[Pixel coordinate grounding data]
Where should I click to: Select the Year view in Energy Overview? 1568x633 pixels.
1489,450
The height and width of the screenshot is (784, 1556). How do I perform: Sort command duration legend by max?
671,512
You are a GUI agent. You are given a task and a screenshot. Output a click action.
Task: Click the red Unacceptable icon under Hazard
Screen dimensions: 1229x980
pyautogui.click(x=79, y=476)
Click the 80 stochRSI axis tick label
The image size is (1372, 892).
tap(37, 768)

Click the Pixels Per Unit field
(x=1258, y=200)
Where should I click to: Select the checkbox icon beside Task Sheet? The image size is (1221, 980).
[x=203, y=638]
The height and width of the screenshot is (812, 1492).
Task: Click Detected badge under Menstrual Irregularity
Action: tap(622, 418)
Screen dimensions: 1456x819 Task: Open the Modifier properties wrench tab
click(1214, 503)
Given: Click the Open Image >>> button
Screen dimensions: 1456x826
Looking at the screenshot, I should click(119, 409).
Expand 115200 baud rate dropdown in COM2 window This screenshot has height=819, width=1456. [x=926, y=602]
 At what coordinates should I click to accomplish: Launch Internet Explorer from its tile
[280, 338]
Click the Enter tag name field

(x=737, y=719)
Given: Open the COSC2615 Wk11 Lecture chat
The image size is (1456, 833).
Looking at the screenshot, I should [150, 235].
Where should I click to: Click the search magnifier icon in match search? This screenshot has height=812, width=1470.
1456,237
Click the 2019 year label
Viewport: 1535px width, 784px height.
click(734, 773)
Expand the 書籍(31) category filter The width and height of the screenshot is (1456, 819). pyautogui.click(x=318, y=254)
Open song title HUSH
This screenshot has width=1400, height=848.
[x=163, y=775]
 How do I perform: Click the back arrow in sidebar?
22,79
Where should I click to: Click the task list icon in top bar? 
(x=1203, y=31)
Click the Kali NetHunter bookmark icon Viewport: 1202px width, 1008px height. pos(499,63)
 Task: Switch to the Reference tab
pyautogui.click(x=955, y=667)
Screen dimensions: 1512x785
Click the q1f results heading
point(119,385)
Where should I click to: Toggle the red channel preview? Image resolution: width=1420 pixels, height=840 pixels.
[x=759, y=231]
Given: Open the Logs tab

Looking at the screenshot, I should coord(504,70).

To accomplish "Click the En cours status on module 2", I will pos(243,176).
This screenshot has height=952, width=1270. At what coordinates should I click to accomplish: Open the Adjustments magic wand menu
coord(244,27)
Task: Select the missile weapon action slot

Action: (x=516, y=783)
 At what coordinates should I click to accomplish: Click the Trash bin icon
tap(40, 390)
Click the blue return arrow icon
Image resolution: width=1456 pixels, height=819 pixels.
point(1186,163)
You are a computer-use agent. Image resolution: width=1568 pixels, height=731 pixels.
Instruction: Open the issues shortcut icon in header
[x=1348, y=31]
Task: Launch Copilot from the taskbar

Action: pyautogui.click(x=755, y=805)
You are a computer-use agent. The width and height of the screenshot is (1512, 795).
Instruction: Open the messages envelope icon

Problem to solve: Copy the records above exactly, leaving nothing out.

Result of this exercise:
Where should I click to: Select the Year view in Energy Overview? 1568x633 pixels.
1489,450
The height and width of the screenshot is (784, 1556). How do I perform: Sort command duration legend by max?
671,512
You are a GUI agent. You are given a task and a screenshot. Output a click action.
Task: Click the red Unacceptable icon under Hazard
Screen dimensions: 1229x980
pyautogui.click(x=79, y=476)
Click the 80 stochRSI axis tick label
The image size is (1372, 892).
tap(37, 768)

Click the Pixels Per Unit field
(x=1258, y=200)
Where should I click to: Select the checkbox icon beside Task Sheet? The image size is (1221, 980).
[x=203, y=638]
The height and width of the screenshot is (812, 1492).
Task: Click Detected badge under Menstrual Irregularity
Action: tap(622, 418)
Screen dimensions: 1456x819 Task: Open the Modifier properties wrench tab
click(1214, 503)
Given: Click the Open Image >>> button
Screen dimensions: 1456x826
Looking at the screenshot, I should click(119, 409).
Expand 115200 baud rate dropdown in COM2 window This screenshot has height=819, width=1456. [x=926, y=602]
 At what coordinates should I click to accomplish: Launch Internet Explorer from its tile
[280, 338]
Click the Enter tag name field

(x=737, y=719)
Given: Open the COSC2615 Wk11 Lecture chat
The image size is (1456, 833).
Looking at the screenshot, I should [150, 235].
Where should I click to: Click the search magnifier icon in match search? This screenshot has height=812, width=1470.
1456,237
Click the 2019 year label
Viewport: 1535px width, 784px height.
click(734, 773)
Expand the 書籍(31) category filter The width and height of the screenshot is (1456, 819). pyautogui.click(x=318, y=254)
Open song title HUSH
This screenshot has width=1400, height=848.
[x=163, y=775]
 How do I perform: Click the back arrow in sidebar?
22,79
Where should I click to: Click the task list icon in top bar? 
(x=1203, y=31)
Click the Kali NetHunter bookmark icon Viewport: 1202px width, 1008px height. pos(499,63)
 Task: Switch to the Reference tab
pyautogui.click(x=955, y=667)
Screen dimensions: 1512x785
Click the q1f results heading
point(119,385)
Where should I click to: Toggle the red channel preview? Image resolution: width=1420 pixels, height=840 pixels.
[x=759, y=231]
Given: Open the Logs tab

Looking at the screenshot, I should coord(504,70).

To accomplish "Click the En cours status on module 2", I will pos(243,176).
This screenshot has height=952, width=1270. At what coordinates should I click to accomplish: Open the Adjustments magic wand menu
coord(244,27)
Task: Select the missile weapon action slot

Action: (x=516, y=783)
 At what coordinates should I click to accomplish: Click the Trash bin icon
tap(40, 390)
Click the blue return arrow icon
Image resolution: width=1456 pixels, height=819 pixels.
point(1186,163)
You are a computer-use agent. Image resolution: width=1568 pixels, height=731 pixels.
Instruction: Open the issues shortcut icon in header
[x=1348, y=31]
Task: Launch Copilot from the taskbar

Action: pyautogui.click(x=755, y=805)
You are a computer-use agent. The width and height of the screenshot is (1512, 795).
Instruction: Open the messages envelope icon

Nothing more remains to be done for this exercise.